Stored dataset items
+++

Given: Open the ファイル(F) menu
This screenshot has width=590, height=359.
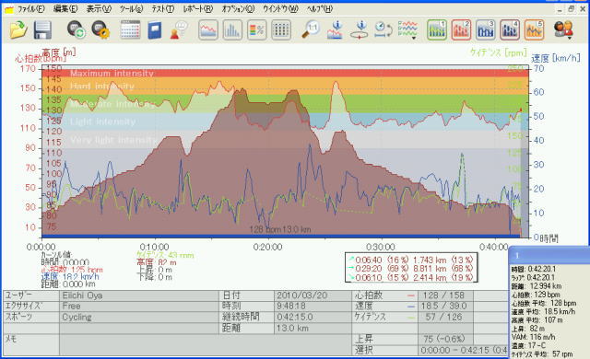Looking at the screenshot, I should (x=30, y=8).
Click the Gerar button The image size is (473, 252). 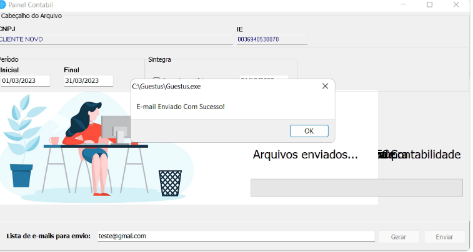[398, 237]
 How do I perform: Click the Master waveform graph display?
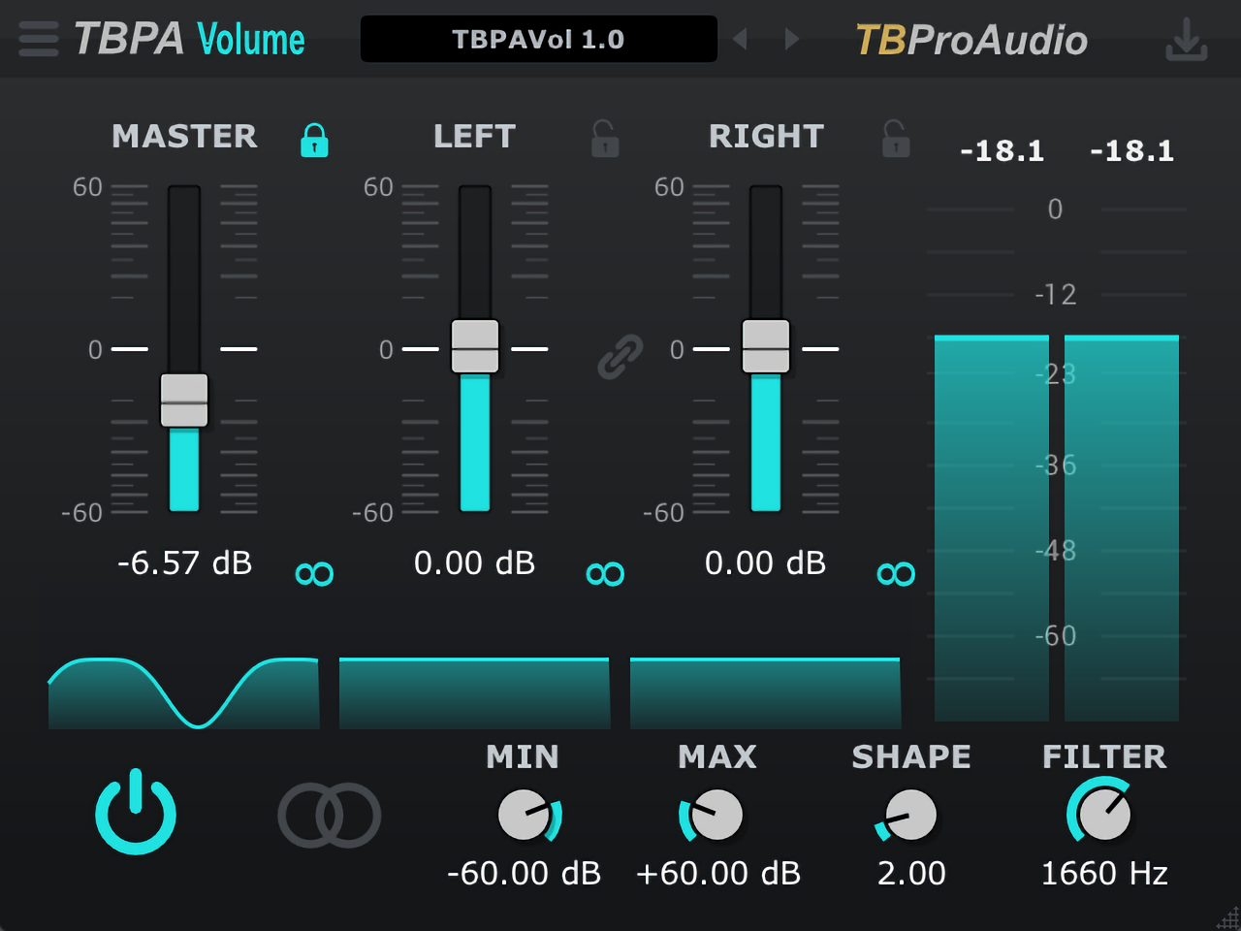(x=184, y=692)
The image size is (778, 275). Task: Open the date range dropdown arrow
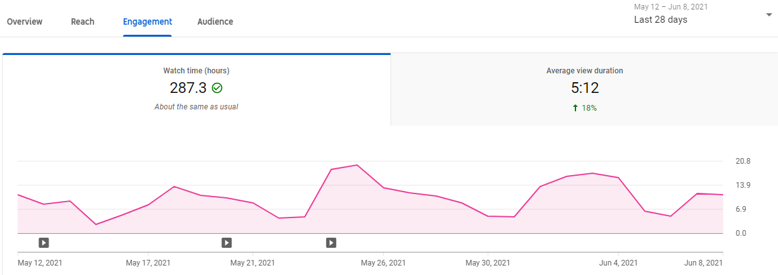pyautogui.click(x=769, y=15)
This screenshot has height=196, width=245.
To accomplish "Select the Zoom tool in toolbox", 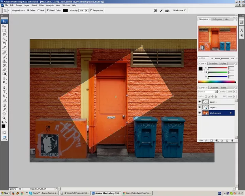I will (4, 118).
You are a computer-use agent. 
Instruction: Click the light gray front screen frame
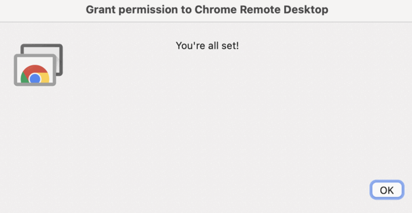[x=35, y=70]
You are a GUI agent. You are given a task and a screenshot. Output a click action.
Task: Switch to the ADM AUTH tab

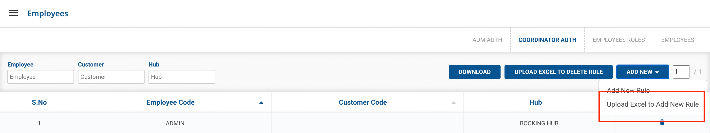coord(487,40)
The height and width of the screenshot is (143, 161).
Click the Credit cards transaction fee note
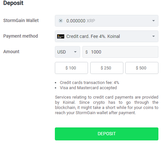[x=90, y=83]
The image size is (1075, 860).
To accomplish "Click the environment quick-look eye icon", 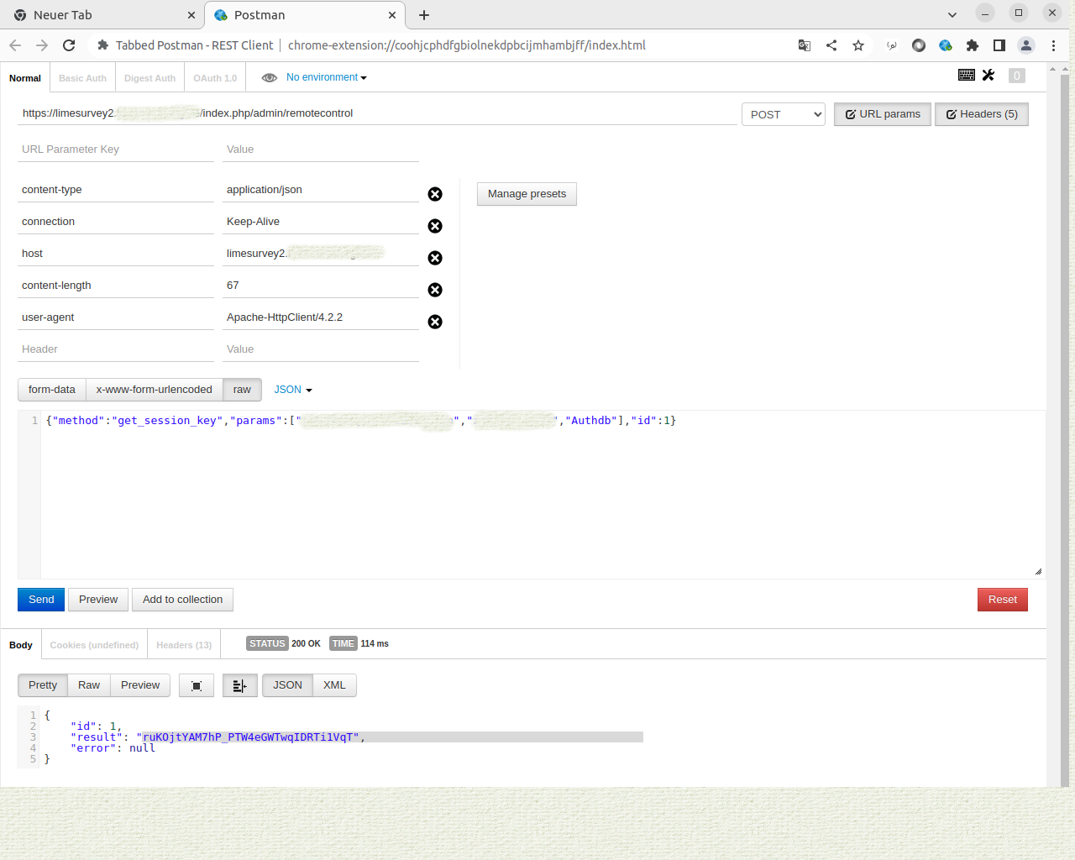I will (269, 78).
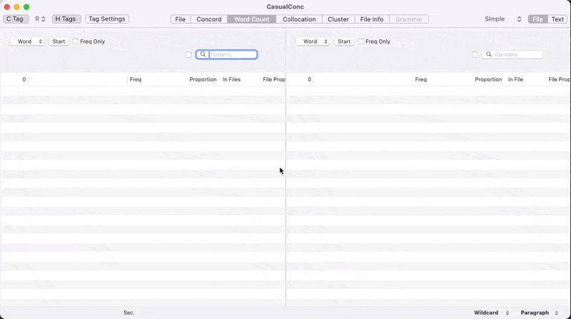Enable Freq Only in the right panel

point(361,41)
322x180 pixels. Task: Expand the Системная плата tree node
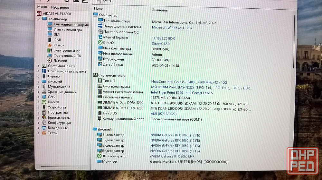click(39, 66)
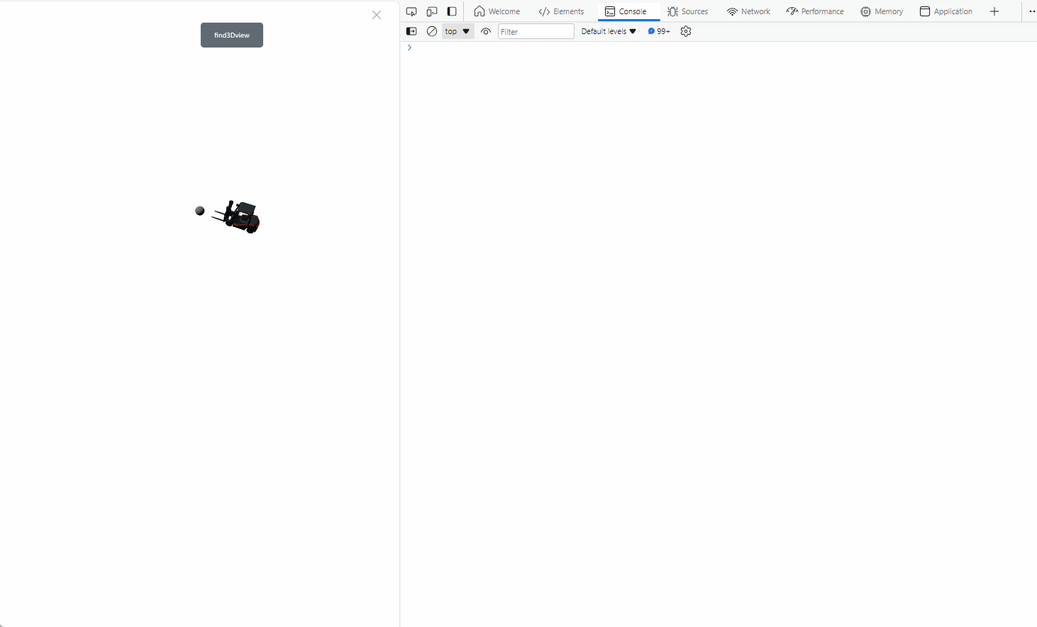Viewport: 1037px width, 627px height.
Task: Switch to the Memory panel
Action: coord(882,11)
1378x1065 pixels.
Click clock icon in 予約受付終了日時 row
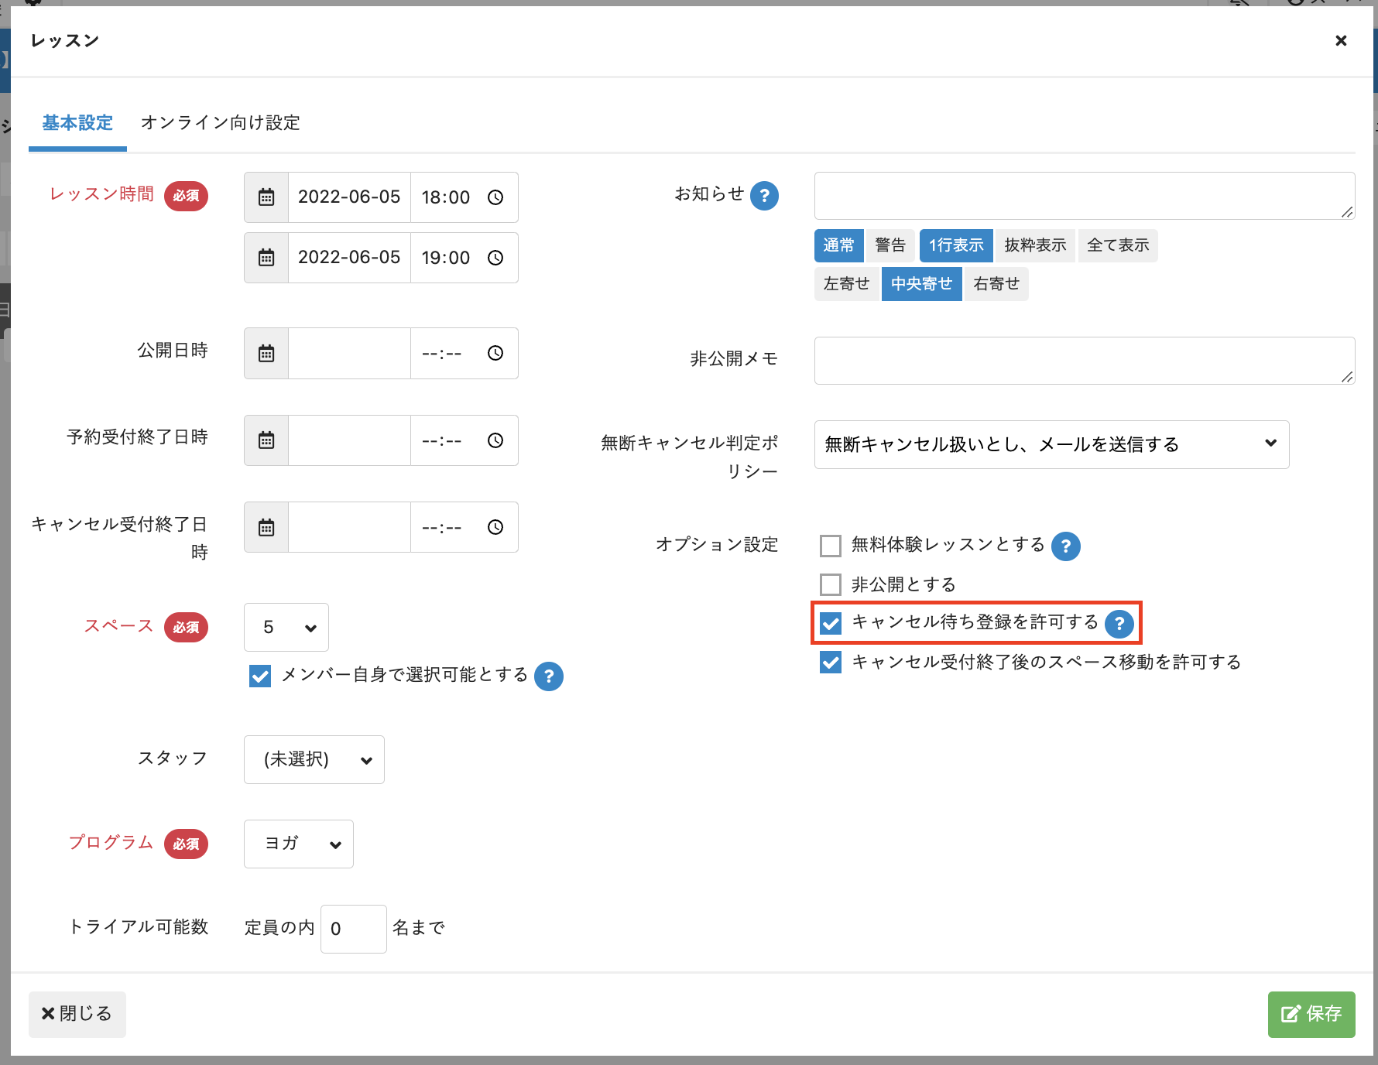click(x=495, y=440)
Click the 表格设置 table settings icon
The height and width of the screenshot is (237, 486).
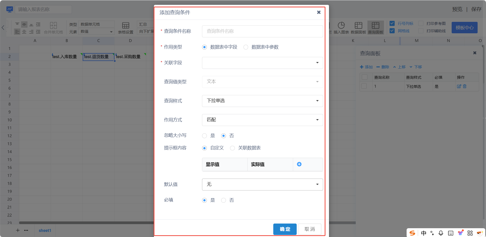125,28
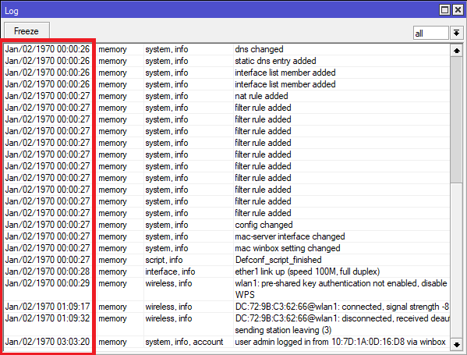Select the 'mac-server interface changed' row

pyautogui.click(x=226, y=236)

+++

Your goal> Look for the string "agent" in the data above and return every line that has it.

Output>
You are a computer-use agent. 
You are a GUI agent. You are given a task and a screenshot. Output a click action.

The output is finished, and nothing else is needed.